Novick was editor in chief of the AIDS and Public Policy Journal and in 1985 was elected president of the American Association of Physicians for Human Rights (now the Gay and Lesbian Medical Association). He was director of the law, policy, and ethics core of Yale's Center for Interdisciplinary Research on AIDS, and he taught a graduate course on problems in bioethics, and undergraduate courses on human sexuality, and on AIDS and society.
He was a founder of the New Haven AIDS project and created all the AIDS service programmes, including the needle exchange. Believing that prevention education must “consistently acknowledge the essential importance of sexual intimacy” for gay men as for all individuals, he urged doctors and others involved in HIV prevention not to impose an unrealistic, zero-risk standard on all at-risk people. Rather, he said, “our prevention efforts should focus on reducing risk overall, by helping each individual learn how to maximise fulfilment and minimise risk.”

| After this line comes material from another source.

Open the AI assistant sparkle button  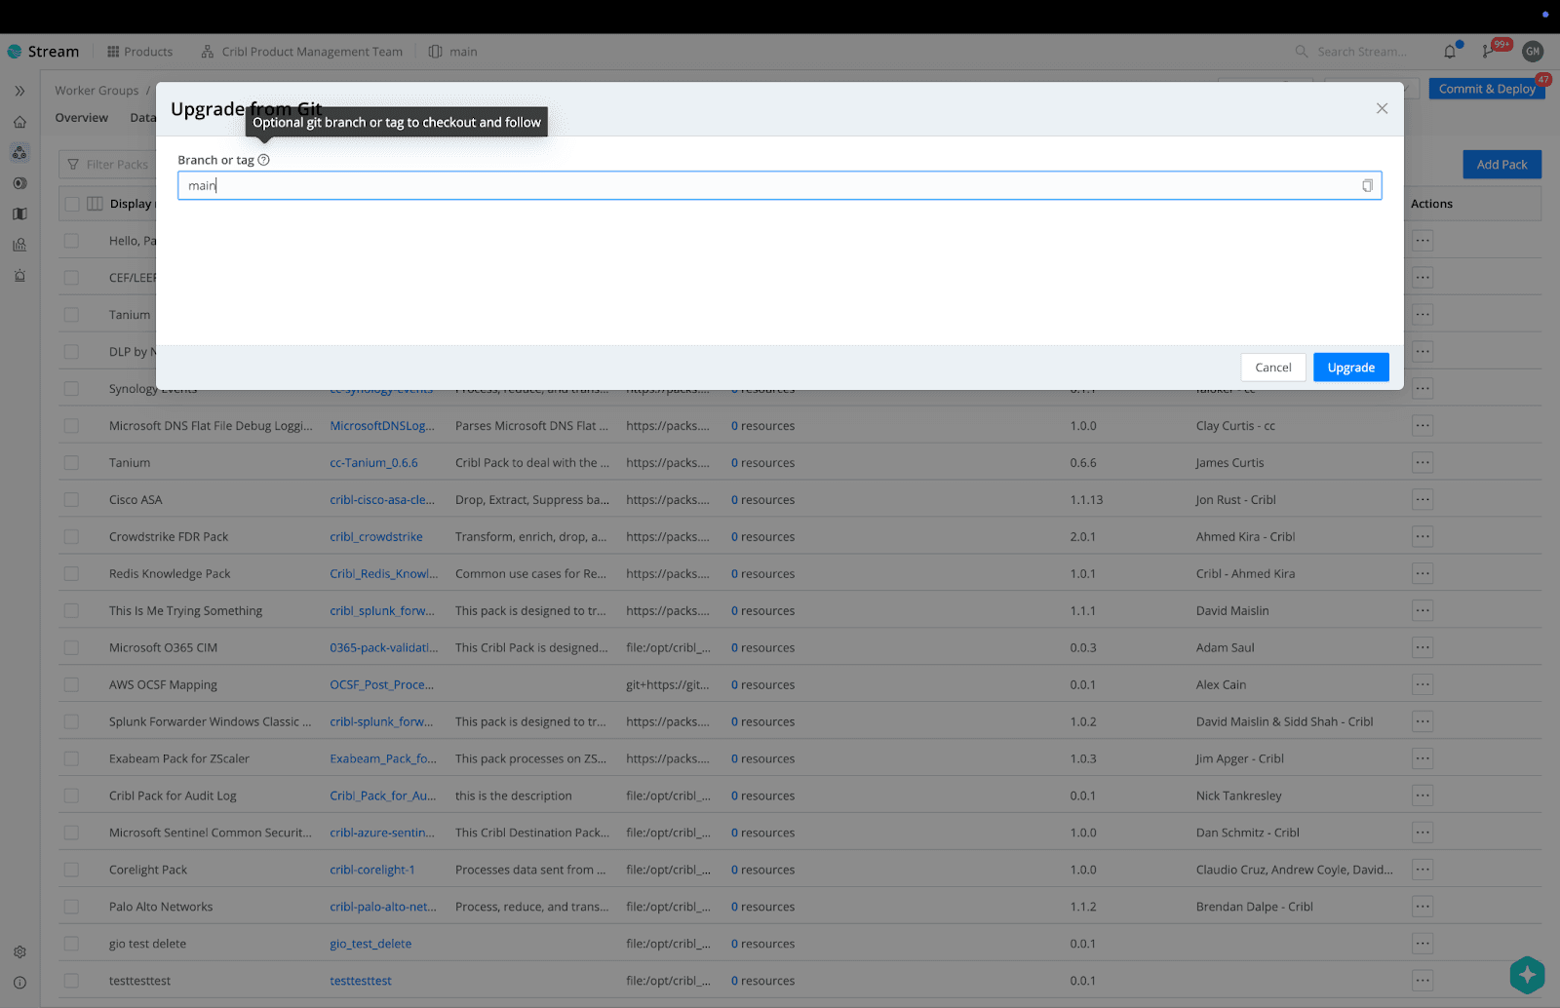(x=1527, y=974)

A further interest was the problems of healthcare professionals dealing with AIDS, and he fought to prevent a backlash against those who were infected. He argued cogently against mandatory testing of health workers, saying in 1991 that doctors with the virus “see themselves as the target of an inflamed public.” He set up a confidential helpline for healthcare professionals with AIDS, and pointed out the rarity of documented cases of doctor-to-patient transmission.
He was concerned about society's stigmatisation and ostracism of people with AIDS and he used his leadership as a physician and Yale professor to open doors for them. He “gave a voice to the voiceless,” arguing that AIDS affected people who were already stigmatised or marginalised, including women, gay men, black and Hispanic people, sex workers, and drug abusers. There “was no reason for people to see AIDS as an embarrassment or a humiliation. We have to stop seeing this as anything other than a devastating infection. No one is guilty. Only the virus is guilty.”
Alvin Novick was born in Flushing, New York, in 1925, the son of Jewish immigrants; his father owned a tyre store. From Flushing High School he did his army service and was a prisoner of war in Germany. He then went to Harvard, graduating in biochemistry and then medicine. After two years clinical work at the Beth Israel Hospital in Boston he wanted to pursue more basic science research and the person he most admired was Donald Griffin, the zoology professor, who set him to work on echolocation in bats. For 30 years he worked on them, becoming a leading expert and writing the entry on them for Encyclopaedia Britannica. His research on bat sonar navigation was used by the US military to improve radar technology.
In his spare time he was a dedicated horticulturist and he bred pedigree dogs. His partner, William Sabella, Connecticut's first state AIDS coordinator, died from AIDS related complications in 1992. For the last 10 years Novick lived with his good and dear friend Frederick Altice, clinical research director of the Yale University AIDS programme.
Alvin Novick, physician, biologist, and AIDS policy pioneer, New Haven, Connecticut, United States (b Flushing, New York, 1925; q Harvard 1951), died from prostate cancer on 10 April 2005.